The Annual General Meeting (AGM) of Aluminium Bahrain (Alba), recognised as the world’s largest single-site aluminium smelter, approved the distribution of cash dividends of Fils 54.06 per share to shareholders. This represents 54.06% of the paid-up capital and totals BD76.5 million ($202.62 million).
Alba noted that the dividend includes the interim dividend of Fils 10.55 per share that was distributed to shareholders on 27 August 2025.
The meeting was conducted virtually in line with applicable regulations and was chaired by Khalid Omar Al Rumaihi, Chairman of Alba’s Board. It was attended by members of the Board of Directors, executive management, shareholders, and representatives of regulatory authorities.
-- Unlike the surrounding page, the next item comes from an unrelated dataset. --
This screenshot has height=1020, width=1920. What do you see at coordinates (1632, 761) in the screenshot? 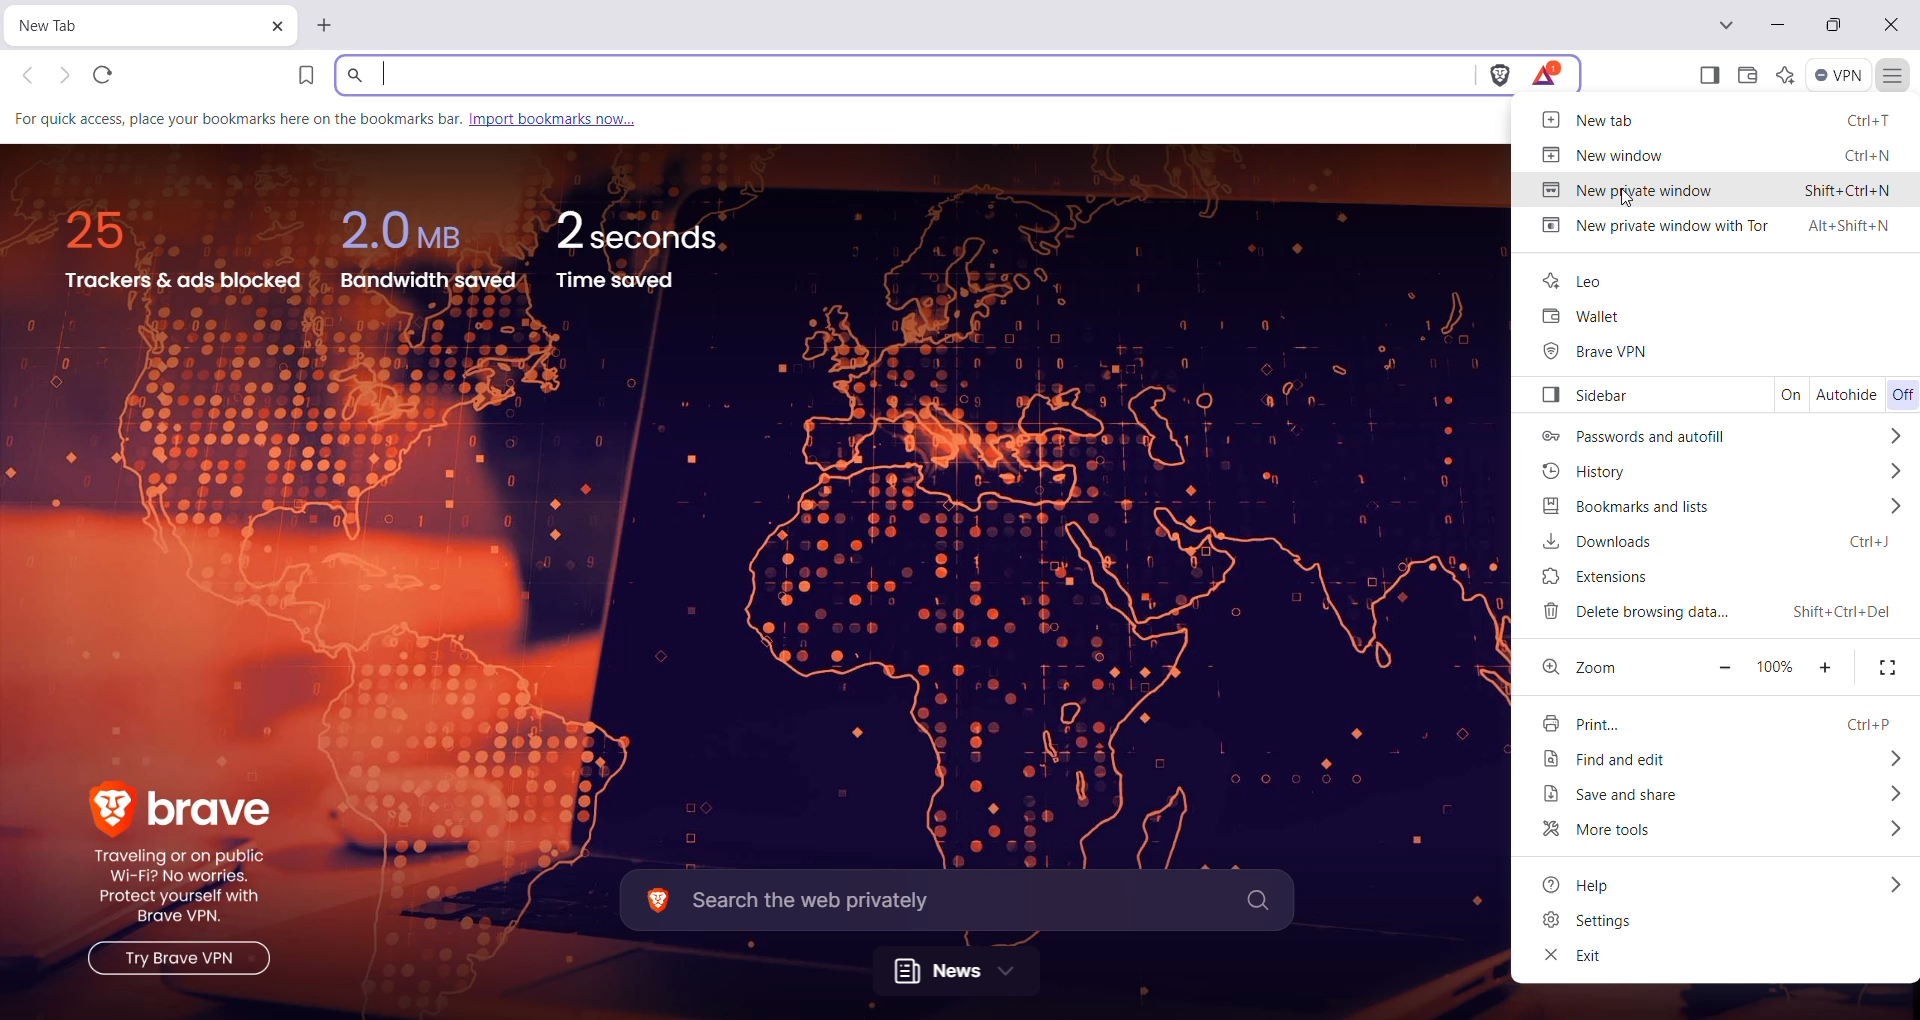
I see `Find and edit` at bounding box center [1632, 761].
During the session, shareholders reviewed and approved the minutes of the previous AGM held on March 12, 2025, along with the Board of Directors’ report on the company’s operations and the consolidated financial statements for the year ending 31 December 2025.
Shareholders also granted approval and authorised the Board of Directors to declare and distribute interim dividends in future financial years, subject to specific conditions related to profitability, solvency, and review by external auditors.
Approval was further given for the Board of Directors’ total remuneration of BD420,000 for the year ended 31 December 2025, along with the transfer of BD142,142,539 to retained earnings.
During the AGM, shareholders approved the appointment of six directors nominated by Bahrain Mumtalakat Holding Co: Khalid Omar Al Rumaihi, Shaikh Isa bin Khalid Al Khalifa, Omar Syed, Roselyne Renel, Rasha Sabkar, and Riccardo Picca. They also endorsed the appointment of Ahmed Al Shaikh as a director nominated by Saudi Arabian Mining Company (Ma’aden). Additionally, Bruce Cox, Khaled Al Rowais, and Armando Martinez were elected as independent board directors for a three-year term from 2026 to 2029.
As part of the agenda, shareholders also approved the proposed acquisition of 100% of Aluminium Dunkerque Industries France, subject to the necessary regulatory approvals. The Board of Directors was authorised to complete all related transaction documentation, financing arrangements, and guarantees associated with the deal.